Sector-Specific Deals: Healthcare & Consumer

Activity remains concentrated in defensive and consumer-facing sectors, with Sterling acquiring Healthcare Linen Services Group from York Private Equity, signaling continued PE interest in essential services infrastructure. This M&A trend is mirrored in the personal care space, where firms like Advent, Round Table, and Gemspring are gaining traction, focusing on brands that effectively build direct consumer relationships. In a related move within healthcare technology, Blackstone and TPG formalized their take-private acquisition of Hologic, the Marlborough, Massachusetts-based medtech developer, underscoring private equity's focus on women's health, an area perceived as underinvested.

Infrastructure & Strategic Stakes

Firms are also securing strategic minority positions in critical infrastructure assets; Blackstone recently acquired a minority stake in Rowan Digital Infrastructure, which is currently backed by Quinbrook, signaling a push into digital backbone assets. Meanwhile, portfolio companies are engaging in bolt-on acquisitions, as seen when Granite Creek-backed Salem One, a direct marketing agency based in Winston, North Carolina, purchased brand development agency Smash Brand. Elsewhere in Europe, EQT divested its stake in a Nordic ferry operator while GTCR finalized its acquisition of Zentiva, which develops and supplies generic and specialty pharmaceuticals.

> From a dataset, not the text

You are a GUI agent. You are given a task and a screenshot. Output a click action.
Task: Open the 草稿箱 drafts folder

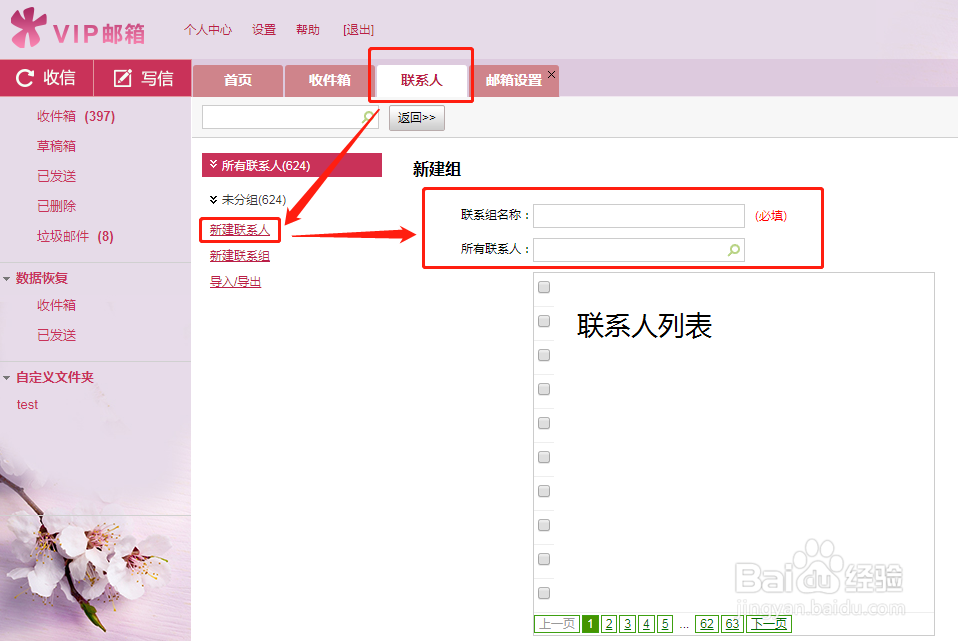click(56, 145)
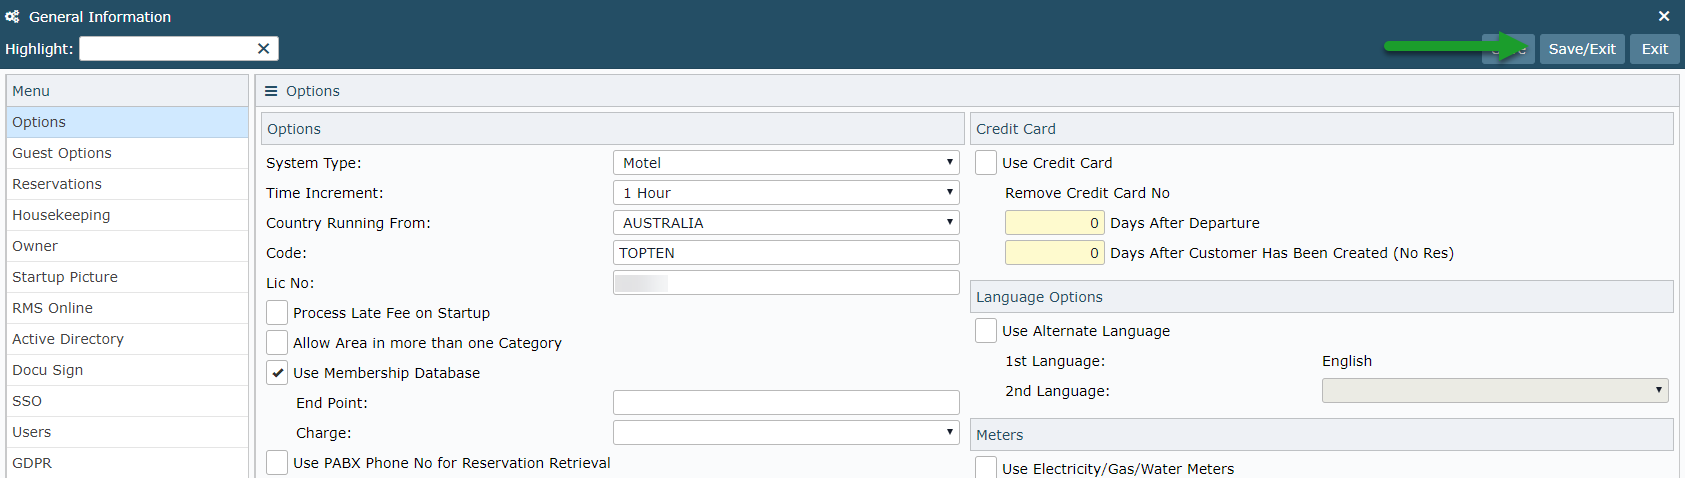Click the Options panel hamburger icon

tap(271, 91)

Venture Capital & Technology Funding

Global venture funding dynamics show a shift toward fewer, larger deals, particularly within the financial technology sector, where global fintech startups raised $12 billion across only 751 deals by April 6, 2026, representing a 5% dollar increase despite the reduced deal volume compared to previous periods. Technology funding remains active outside of fintech, exemplified by SiFive leading the week’s funding rounds with a $400 million infusion dedicated to advancing custom chip designs, alongside sizable capital raises in aerospace and biotech. European venture activity has also seen a notable uptick, marked by the highest number of $1 billion-plus startups created in four years and the emergence of several first-time VC funds in 2026.